I wax mine... he is always silky smooth


----------



## midwestfisherman (Apr 19, 2001)

I use the 3/8" blade guard. I like a little more left on them to help protect from the sun. Seems to work for mine.


----------



## micooner (Dec 20, 2003)

Blade guards are for rookies LOL jst kidding Use a 5 or 7 blade should leave enough,, We did a few at our grooming shop,


----------



## dogwhistle (Oct 31, 2004)

i clip mine short with a fine blade in the spring. i'll redo it about a month before grouse season. it grows back pretty quickly.


----------



## Bobby (Dec 21, 2002)

All my setters have completely different coats and thus the same blade does a different job on each. With the grain, against the grain?

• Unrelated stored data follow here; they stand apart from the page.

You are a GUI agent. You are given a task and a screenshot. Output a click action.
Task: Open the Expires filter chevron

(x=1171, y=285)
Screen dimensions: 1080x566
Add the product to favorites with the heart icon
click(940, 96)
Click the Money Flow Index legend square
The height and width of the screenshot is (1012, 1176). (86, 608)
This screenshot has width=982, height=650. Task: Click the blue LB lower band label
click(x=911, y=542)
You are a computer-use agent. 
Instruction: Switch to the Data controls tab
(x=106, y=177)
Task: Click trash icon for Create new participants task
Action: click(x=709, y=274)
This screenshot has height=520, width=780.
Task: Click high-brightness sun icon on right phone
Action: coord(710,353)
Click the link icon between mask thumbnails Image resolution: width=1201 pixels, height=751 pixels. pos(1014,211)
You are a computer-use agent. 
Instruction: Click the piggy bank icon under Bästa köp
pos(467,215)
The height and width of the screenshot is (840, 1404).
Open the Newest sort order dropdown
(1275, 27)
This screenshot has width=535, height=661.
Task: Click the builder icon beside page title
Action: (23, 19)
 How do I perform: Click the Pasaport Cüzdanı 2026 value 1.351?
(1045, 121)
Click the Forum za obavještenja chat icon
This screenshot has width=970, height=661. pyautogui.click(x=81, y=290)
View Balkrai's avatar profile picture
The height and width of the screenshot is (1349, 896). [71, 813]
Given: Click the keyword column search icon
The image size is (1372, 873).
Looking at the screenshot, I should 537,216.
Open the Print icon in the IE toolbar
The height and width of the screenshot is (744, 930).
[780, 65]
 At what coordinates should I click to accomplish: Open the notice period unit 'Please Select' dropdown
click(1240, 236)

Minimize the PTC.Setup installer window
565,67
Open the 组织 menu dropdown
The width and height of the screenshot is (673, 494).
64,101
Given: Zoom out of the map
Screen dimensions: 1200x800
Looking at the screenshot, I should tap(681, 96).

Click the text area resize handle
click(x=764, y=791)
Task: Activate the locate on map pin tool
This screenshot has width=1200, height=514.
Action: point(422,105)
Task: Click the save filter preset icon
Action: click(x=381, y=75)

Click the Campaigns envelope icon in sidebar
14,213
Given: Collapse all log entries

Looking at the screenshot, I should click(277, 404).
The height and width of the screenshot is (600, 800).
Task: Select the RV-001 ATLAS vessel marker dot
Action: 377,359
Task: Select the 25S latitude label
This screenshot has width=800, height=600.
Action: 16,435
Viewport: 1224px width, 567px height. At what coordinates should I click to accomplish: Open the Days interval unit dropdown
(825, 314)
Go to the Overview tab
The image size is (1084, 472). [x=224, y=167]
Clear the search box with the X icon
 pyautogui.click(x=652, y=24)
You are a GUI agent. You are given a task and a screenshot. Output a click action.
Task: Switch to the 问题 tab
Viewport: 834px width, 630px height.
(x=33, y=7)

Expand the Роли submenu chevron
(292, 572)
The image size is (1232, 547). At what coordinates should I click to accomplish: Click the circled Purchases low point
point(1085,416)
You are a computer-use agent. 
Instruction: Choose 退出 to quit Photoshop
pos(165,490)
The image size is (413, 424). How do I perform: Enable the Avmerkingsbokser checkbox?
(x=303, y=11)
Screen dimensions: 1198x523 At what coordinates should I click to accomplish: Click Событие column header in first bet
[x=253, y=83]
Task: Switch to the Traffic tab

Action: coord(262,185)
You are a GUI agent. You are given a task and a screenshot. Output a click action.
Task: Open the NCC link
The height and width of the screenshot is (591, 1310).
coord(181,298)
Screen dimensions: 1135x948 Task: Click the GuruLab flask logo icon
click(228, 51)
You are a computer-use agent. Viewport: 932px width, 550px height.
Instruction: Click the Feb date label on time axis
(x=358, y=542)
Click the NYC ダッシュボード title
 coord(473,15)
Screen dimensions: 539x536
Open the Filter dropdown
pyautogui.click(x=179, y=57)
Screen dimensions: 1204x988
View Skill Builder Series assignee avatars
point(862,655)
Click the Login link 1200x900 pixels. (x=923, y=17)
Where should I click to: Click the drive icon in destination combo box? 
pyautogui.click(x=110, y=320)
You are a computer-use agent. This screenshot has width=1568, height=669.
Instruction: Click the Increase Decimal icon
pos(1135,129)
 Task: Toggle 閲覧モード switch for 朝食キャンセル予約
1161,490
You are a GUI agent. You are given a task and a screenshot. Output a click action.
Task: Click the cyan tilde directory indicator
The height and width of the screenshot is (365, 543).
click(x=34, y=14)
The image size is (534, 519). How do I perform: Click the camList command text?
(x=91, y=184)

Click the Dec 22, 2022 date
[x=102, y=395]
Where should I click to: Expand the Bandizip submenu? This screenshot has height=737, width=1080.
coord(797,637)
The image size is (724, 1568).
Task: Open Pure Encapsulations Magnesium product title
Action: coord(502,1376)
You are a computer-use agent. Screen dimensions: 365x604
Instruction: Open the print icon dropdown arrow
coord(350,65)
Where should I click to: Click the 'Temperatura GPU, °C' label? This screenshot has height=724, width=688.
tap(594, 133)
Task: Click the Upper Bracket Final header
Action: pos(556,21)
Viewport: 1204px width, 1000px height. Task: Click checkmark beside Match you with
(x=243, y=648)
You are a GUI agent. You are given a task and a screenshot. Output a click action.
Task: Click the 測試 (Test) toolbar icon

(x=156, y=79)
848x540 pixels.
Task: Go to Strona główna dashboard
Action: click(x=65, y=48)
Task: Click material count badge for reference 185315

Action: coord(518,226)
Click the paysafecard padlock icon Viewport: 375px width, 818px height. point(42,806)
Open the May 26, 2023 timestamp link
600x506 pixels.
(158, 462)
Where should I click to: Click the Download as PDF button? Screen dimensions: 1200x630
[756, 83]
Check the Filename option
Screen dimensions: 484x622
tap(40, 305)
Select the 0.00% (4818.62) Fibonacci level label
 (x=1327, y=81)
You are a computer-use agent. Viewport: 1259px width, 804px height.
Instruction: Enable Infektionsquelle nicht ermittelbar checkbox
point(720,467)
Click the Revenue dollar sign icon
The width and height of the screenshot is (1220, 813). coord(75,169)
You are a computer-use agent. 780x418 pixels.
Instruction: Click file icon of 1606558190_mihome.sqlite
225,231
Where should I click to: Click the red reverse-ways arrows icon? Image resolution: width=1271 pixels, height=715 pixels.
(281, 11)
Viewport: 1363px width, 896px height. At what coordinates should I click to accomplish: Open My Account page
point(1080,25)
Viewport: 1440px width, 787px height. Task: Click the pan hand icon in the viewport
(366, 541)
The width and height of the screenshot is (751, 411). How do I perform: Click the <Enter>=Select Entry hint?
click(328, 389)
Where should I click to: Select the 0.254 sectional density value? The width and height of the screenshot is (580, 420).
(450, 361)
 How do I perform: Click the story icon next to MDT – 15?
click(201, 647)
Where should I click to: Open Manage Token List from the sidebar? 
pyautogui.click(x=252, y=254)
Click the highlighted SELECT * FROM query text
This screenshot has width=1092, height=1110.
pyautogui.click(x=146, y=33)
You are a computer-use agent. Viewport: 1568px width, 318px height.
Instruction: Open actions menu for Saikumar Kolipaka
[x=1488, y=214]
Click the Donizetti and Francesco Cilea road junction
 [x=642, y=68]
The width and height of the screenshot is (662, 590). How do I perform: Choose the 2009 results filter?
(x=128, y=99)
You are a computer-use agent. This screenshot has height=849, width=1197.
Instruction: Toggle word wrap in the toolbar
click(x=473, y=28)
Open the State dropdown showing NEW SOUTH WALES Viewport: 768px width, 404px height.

I go with the grain for my young one, it works better on him. He has a nice fine coat; I use a #7 and this doesn't trim him tight, he looks good. I keep the ears, in & out tighter.
My short haired little setter I use the 1/4 inch blade against the grain. I use the #7 aginst the grain with the 3rd setter and Gordie doesn't get shaved (I'm not allowed to cut Monna's boy, though I did do an extensive trimming the other day)
Cut 'em too short and they will get sunburned.


----------



## 9mm Hi-Power (Jan 16, 2010)

This topic came up for discussion at the gun club a few days ago and while I don't have a dog in this hunt  - I have a GSP - I'm just throwing this out for consideration:

Shave dog for summer?

QUESTION:

I live in Arizona where it gets very hot in the summer. Should we shave our dog to help keep her cool?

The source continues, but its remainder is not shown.